▶ [What needs to be done]: Pull every line with "computer" from the entries below.

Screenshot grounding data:
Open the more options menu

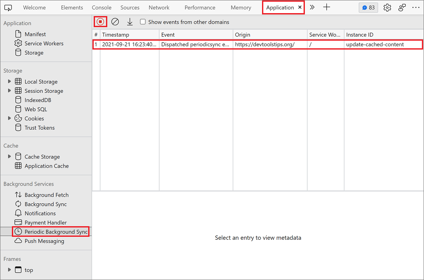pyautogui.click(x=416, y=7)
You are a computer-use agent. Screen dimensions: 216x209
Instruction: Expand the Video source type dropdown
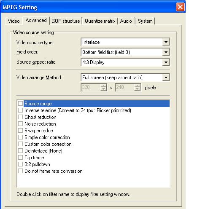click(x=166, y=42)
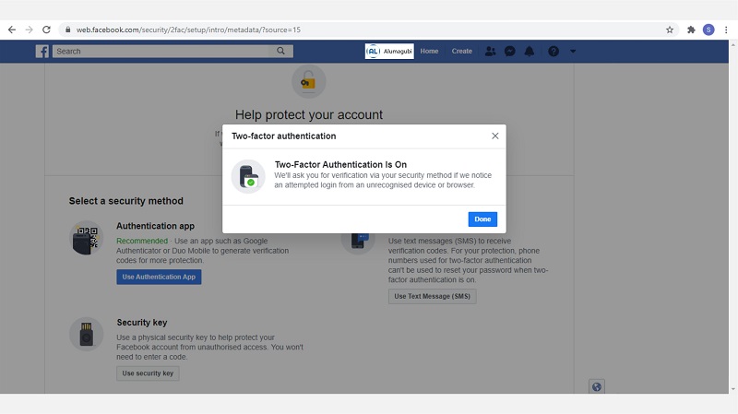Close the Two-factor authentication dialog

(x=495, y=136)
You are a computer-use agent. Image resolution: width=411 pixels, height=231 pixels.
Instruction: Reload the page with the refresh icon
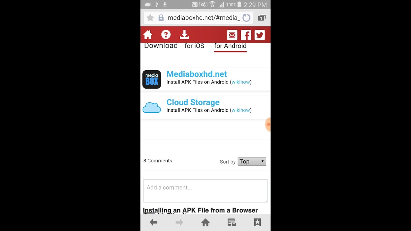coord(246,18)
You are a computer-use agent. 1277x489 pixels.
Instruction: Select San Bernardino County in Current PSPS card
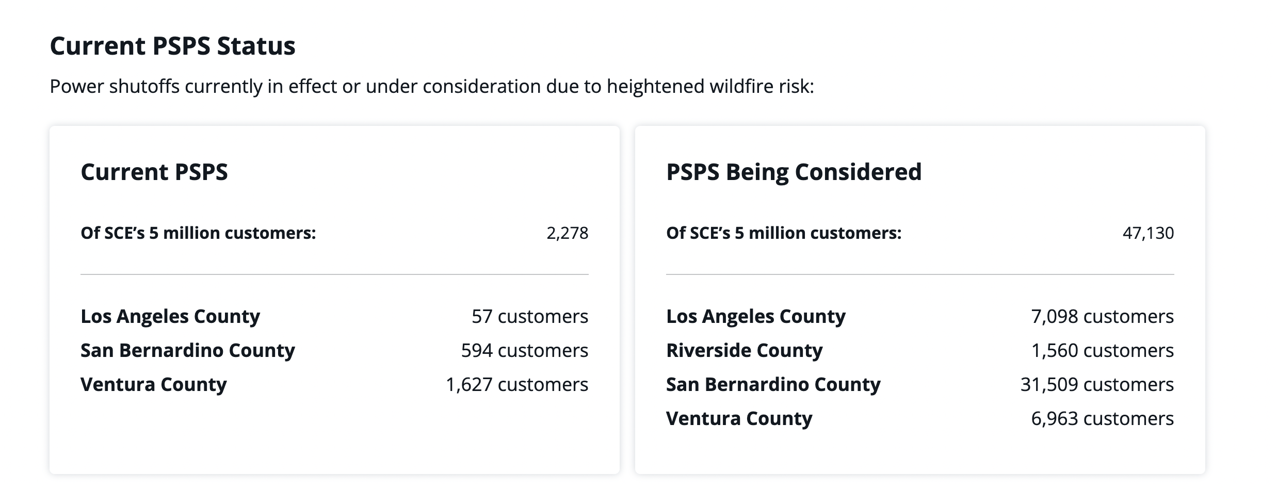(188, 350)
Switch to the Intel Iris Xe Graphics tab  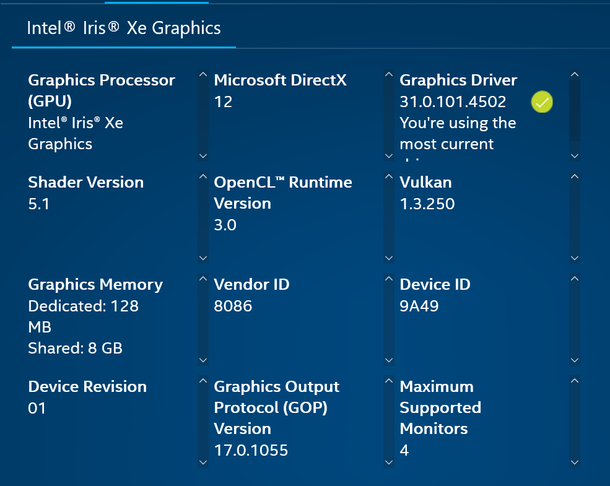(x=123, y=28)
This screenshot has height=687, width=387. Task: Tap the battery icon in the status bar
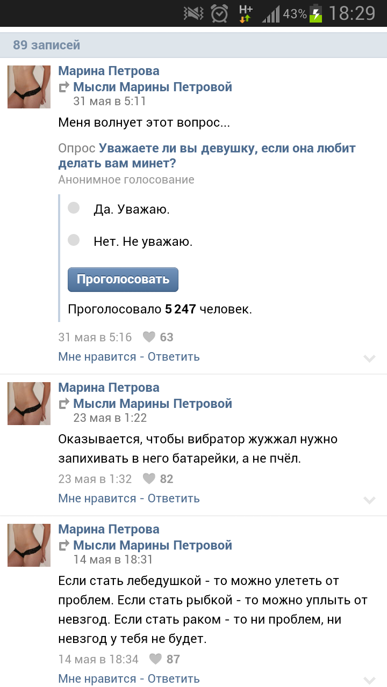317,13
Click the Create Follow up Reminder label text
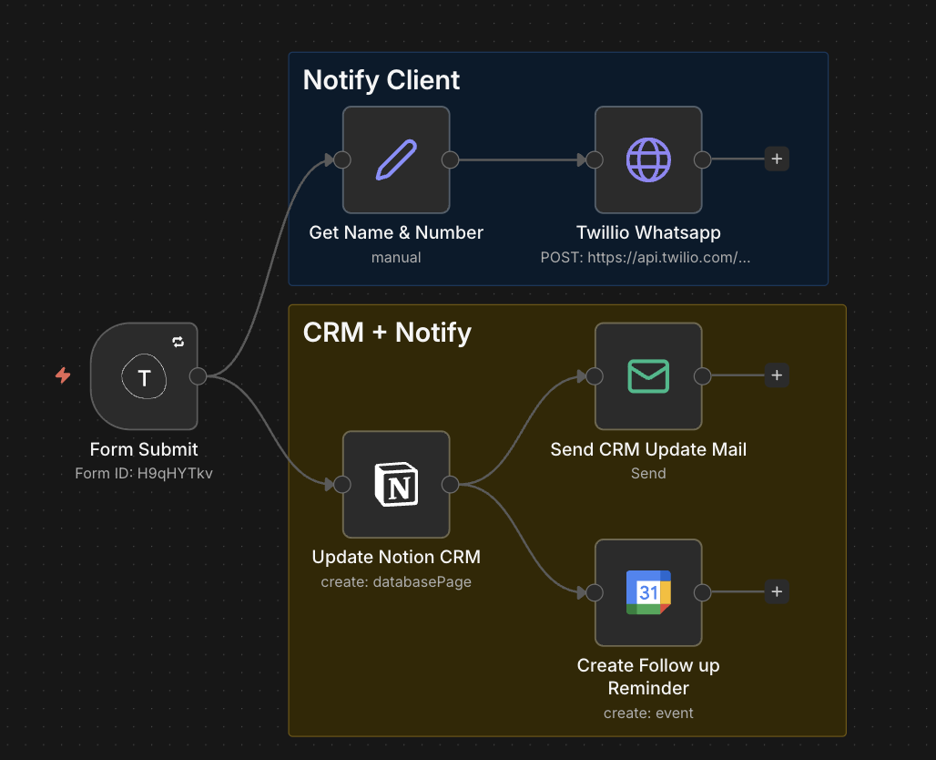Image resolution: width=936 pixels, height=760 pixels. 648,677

▶ [Answer space]:
You are a computer-use agent. Screen dimensions: 216x209
You are a computer-use agent. Image resolution: width=411 pixels, height=231 pixels.
You are a computer-use agent. 1277x489 pixels.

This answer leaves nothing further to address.